(Work order)
Return each line of the data below that contains the string "link".
Segment Start: Materials provided
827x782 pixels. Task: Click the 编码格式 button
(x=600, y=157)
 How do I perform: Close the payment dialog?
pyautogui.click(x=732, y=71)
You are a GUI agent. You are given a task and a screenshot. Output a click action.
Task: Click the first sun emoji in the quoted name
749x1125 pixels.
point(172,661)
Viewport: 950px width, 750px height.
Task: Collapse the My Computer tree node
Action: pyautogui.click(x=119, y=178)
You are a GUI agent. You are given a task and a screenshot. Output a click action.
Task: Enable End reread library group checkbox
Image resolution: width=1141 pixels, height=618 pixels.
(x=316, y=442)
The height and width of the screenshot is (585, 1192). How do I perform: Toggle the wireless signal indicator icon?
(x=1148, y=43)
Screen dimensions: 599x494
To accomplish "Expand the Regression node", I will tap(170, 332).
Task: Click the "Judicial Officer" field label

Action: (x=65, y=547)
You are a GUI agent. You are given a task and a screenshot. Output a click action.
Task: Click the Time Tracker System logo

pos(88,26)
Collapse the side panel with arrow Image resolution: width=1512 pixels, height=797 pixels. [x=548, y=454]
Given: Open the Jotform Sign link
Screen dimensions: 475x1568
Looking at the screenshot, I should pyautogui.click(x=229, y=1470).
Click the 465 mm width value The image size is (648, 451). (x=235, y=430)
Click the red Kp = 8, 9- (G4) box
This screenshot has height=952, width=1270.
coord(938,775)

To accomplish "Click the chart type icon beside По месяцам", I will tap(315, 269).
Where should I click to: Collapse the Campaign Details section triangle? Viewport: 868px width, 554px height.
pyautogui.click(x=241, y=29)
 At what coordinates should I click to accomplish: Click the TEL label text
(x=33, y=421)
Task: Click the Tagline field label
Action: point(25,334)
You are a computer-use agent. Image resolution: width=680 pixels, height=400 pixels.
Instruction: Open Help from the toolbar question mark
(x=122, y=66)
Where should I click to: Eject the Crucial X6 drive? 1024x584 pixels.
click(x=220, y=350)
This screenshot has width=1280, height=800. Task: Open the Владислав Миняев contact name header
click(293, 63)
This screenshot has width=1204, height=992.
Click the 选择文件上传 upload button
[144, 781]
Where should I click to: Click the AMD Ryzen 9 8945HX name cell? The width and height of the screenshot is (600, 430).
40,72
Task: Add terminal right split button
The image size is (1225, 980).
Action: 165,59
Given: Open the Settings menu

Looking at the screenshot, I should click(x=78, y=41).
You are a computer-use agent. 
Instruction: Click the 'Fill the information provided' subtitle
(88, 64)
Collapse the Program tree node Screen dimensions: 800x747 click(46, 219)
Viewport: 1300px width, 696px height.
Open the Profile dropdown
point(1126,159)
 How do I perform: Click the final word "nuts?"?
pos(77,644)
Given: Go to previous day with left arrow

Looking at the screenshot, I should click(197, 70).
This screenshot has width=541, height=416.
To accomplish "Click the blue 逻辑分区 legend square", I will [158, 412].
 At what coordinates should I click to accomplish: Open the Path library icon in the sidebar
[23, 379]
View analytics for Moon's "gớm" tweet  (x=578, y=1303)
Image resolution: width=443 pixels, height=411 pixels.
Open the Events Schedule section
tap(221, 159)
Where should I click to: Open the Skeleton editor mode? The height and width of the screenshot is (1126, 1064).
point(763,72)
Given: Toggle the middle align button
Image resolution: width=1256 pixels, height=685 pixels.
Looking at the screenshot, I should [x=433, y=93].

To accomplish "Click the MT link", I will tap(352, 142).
Segment End: Materials provided
(Reply to the exercise)
Given: Open the Jotform Sign link
To accomplish "Click the MT link", I will tap(352, 142).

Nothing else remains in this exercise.